**YOUR TASK:**
In the composting article below, copy out word for word the passage from "Country MoonNothing is" to "without really trying!".
━━ SOURCE EXTRACT
The Scoop On Poop


| 9/14/2017 9:47:00 AM


Country MoonNothing is free, so they say in this world. That is not quite true, for there are a few things left that are free for the taking with only a little bit of effort. One of those is compost. Whether you choose animal or vegetable, all that is required to make this nutrient is a little work with what you probably already have on hand.

I started composting by mistake. There was barbed wire strung around an old stump when we moved in. It was just natural to throw leaves, weeds, food scraps and other unwanted organic material inside just to dispose of it. I soon noticed after some rain and time that it was turning into a mulch-like substance. I had created a crude form of compost without really trying!

With a little more research, I learned that compost helps put valuable nutrients back in the soil and, at the same time, it cuts waste and reduces trash by using what you are already disposing of anyway. And it’s free! It doesn’t get much better than that!
━━━━
━━ DATA EXTRACTS
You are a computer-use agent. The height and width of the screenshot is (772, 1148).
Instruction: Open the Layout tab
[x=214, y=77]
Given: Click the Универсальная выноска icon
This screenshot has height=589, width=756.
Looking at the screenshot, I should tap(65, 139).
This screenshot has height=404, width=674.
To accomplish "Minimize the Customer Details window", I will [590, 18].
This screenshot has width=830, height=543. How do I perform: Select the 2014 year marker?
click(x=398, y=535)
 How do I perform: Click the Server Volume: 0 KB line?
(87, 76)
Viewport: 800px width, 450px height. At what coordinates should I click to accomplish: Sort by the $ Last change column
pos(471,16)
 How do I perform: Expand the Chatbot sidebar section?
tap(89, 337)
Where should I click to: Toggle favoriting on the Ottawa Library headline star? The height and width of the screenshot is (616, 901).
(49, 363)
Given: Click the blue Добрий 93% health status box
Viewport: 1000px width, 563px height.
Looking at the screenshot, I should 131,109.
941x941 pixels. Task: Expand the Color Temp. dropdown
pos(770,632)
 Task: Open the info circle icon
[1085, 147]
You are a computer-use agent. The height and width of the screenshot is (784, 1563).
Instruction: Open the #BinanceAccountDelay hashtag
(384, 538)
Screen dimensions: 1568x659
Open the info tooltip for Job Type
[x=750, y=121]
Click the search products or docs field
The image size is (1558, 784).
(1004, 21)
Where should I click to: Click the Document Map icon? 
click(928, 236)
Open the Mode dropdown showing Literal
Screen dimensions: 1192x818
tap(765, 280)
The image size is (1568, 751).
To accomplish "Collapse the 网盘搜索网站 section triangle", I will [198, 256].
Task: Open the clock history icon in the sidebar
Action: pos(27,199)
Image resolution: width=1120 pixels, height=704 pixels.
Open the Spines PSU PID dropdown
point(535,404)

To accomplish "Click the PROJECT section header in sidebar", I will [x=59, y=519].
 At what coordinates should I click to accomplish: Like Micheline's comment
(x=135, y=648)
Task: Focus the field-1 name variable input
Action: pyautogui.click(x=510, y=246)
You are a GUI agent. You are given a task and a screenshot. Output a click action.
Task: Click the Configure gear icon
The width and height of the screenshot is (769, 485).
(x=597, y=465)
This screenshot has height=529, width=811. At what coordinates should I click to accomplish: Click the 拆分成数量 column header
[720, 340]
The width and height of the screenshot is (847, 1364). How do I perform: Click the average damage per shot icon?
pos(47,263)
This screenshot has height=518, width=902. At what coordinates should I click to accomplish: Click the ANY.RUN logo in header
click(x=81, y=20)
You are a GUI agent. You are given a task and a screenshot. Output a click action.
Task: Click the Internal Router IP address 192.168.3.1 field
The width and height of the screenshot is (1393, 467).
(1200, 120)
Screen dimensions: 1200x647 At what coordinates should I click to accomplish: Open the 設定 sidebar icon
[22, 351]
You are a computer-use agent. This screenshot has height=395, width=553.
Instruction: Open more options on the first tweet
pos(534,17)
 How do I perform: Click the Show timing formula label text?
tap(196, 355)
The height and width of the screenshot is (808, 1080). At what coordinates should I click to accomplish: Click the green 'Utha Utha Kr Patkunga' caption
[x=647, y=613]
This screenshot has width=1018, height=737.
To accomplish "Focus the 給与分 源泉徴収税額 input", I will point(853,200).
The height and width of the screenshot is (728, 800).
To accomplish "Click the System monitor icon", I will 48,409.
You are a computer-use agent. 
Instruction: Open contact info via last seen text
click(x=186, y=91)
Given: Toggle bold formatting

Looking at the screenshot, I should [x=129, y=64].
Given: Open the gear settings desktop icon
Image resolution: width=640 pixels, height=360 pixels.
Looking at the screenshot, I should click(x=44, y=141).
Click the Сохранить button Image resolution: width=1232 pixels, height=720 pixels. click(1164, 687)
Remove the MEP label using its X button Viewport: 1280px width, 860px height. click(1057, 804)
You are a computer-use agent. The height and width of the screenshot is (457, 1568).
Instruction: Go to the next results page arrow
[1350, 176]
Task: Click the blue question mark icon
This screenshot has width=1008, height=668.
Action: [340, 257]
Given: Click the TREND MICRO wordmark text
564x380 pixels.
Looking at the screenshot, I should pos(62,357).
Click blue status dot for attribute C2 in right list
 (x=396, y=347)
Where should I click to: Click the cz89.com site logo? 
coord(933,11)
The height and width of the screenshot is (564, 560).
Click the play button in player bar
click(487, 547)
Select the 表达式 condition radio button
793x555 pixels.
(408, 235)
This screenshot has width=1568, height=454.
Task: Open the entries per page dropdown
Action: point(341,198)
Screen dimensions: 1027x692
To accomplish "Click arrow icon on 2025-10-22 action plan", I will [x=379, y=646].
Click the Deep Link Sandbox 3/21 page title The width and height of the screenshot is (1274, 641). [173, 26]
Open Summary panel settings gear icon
━━━━
**FINAL ANSWER:**
Country MoonNothing is free, so they say in this world. That is not quite true, for there are a few things left that are free for the taking with only a little bit of effort. One of those is compost. Whether you choose animal or vegetable, all that is required to make this nutrient is a little work with what you probably already have on hand.

I started composting by mistake. There was barbed wire strung around an old stump when we moved in. It was just natural to throw leaves, weeds, food scraps and other unwanted organic material inside just to dispose of it. I soon noticed after some rain and time that it was turning into a mulch-like substance. I had created a crude form of compost without really trying!